Text & Photo Appeal Magazine/Nicoline Olsen
A PHOTO ESSAY
The coal mine is closed
After a long drive through a grey and flat landscape, we arrive in the city Lens in northern France, approximately 200 kilometres north of Paris. The town looks deserted, and the houses stand small and lonely in rows. A testify to the past when the city was a coal mining town. Lens has not been a prosperous town instead it has been devastated by both World Wars, the German occupation and deadly mining catastrophes with many victims. However, when the last mine closed in 1986, that was where hopelessness really occurred because of the unemployment rate rising to the highest in France and leaving the town with no future and in despair.
In 2003 the French government was accused of centralising art and culture in the larger cities especially in Paris. Luckily for Lens in 2003, the Ministry of Culture and the Louvre countered the criticism by launching a plan, to build a Louvre satellite museum in the small town. The idea of placing a museum in a city of despair like Lens took inspiration from the economic transformation of the Spanish industrial municipality Bilbao, by the construction of the Guggenheim Museum Bilbao satellite. Its now known as the "Bilbao effect." By building the museum hopefully, many tourists would visit the town, and thus create growth.
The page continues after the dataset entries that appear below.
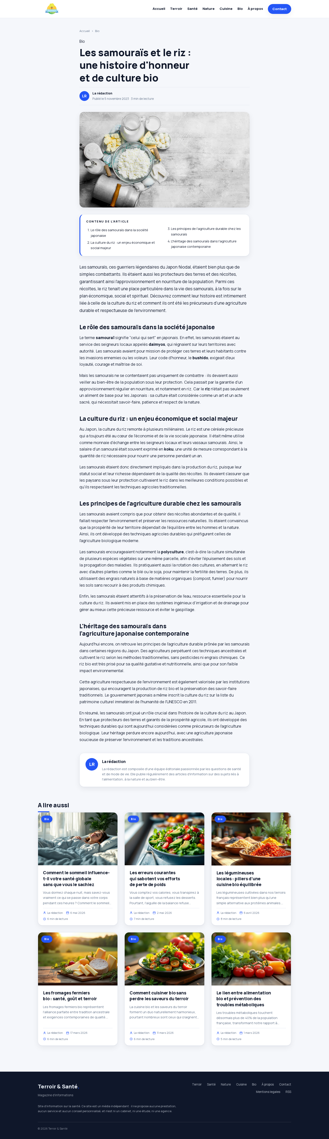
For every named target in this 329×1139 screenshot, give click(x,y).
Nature (209, 8)
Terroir (176, 8)
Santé (192, 8)
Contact (279, 8)
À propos (255, 8)
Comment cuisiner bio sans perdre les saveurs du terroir (159, 996)
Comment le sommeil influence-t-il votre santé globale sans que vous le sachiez (76, 878)
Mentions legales (268, 1092)
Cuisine (226, 8)
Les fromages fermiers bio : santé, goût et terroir (70, 996)
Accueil (159, 8)
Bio (240, 8)
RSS (288, 1092)
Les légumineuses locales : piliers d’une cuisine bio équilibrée (238, 878)
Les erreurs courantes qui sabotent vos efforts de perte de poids (155, 878)
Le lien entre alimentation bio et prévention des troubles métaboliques (243, 998)
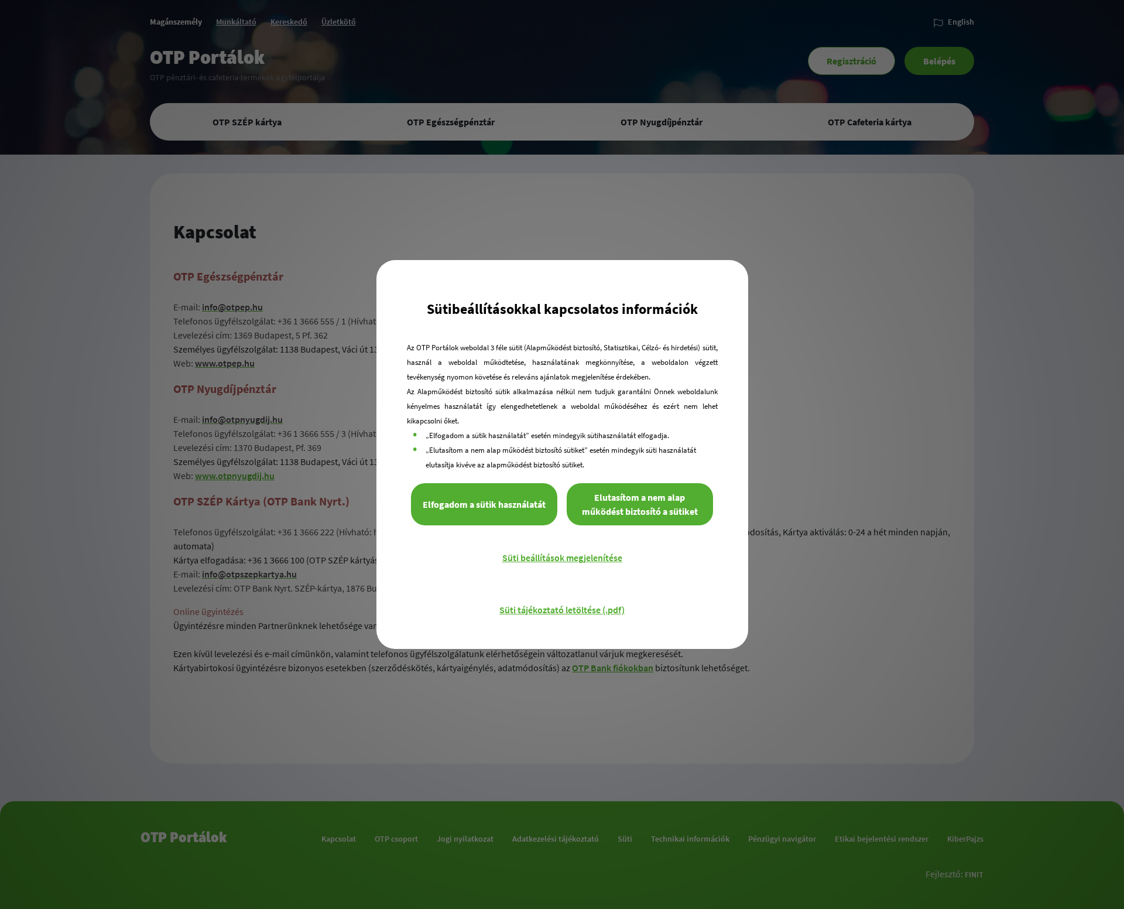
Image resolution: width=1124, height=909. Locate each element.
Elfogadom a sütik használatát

However, it does not seem as if the plan has worked - we are looking for a cafe to get a coffee, but it is like an uninhabited city. Nothing is open, and no other tourists appear. Suddenly at the end of the grey street, the museum shows itself - and what a beauty. Appearing white with polished, aluminium facades reflecting the surroundings and encircled by a fantastic green landscape, it is designed by the Japanese architectural firm SANAA in collaboration with New York firm Imrey Culbert, French landscape architect Catherine Mosbach, and museographer Studio Adrien Gardère. The museum is built on an old mining site abandoned before 1960. It is stunning and alienated compared to the town blending into the landscape, and far away you dare to imagine the mountains of coal. It is a large flat building containing storage and service in the basement; go to the bathroom and look at the storage room built into the old mine behind glass. In the middle of the foyer, there is a large museum shop, reception and canteen. Two other buildings in the facility contain administration and a restaurant. The main attraction is the big exhibition room with The Galerie du temps. Presenting 5,000 years of history The Gallery of Time is the real heart of the Louvre-Lens. As a continuous open space covering 3,000 square metres, it is home to 200 masterpieces deposited by the Musée du Louvre.
There is not much to see in the area; nevertheless, this museum is impressive and if you are just the least interested in architecture, art and history - you have to go!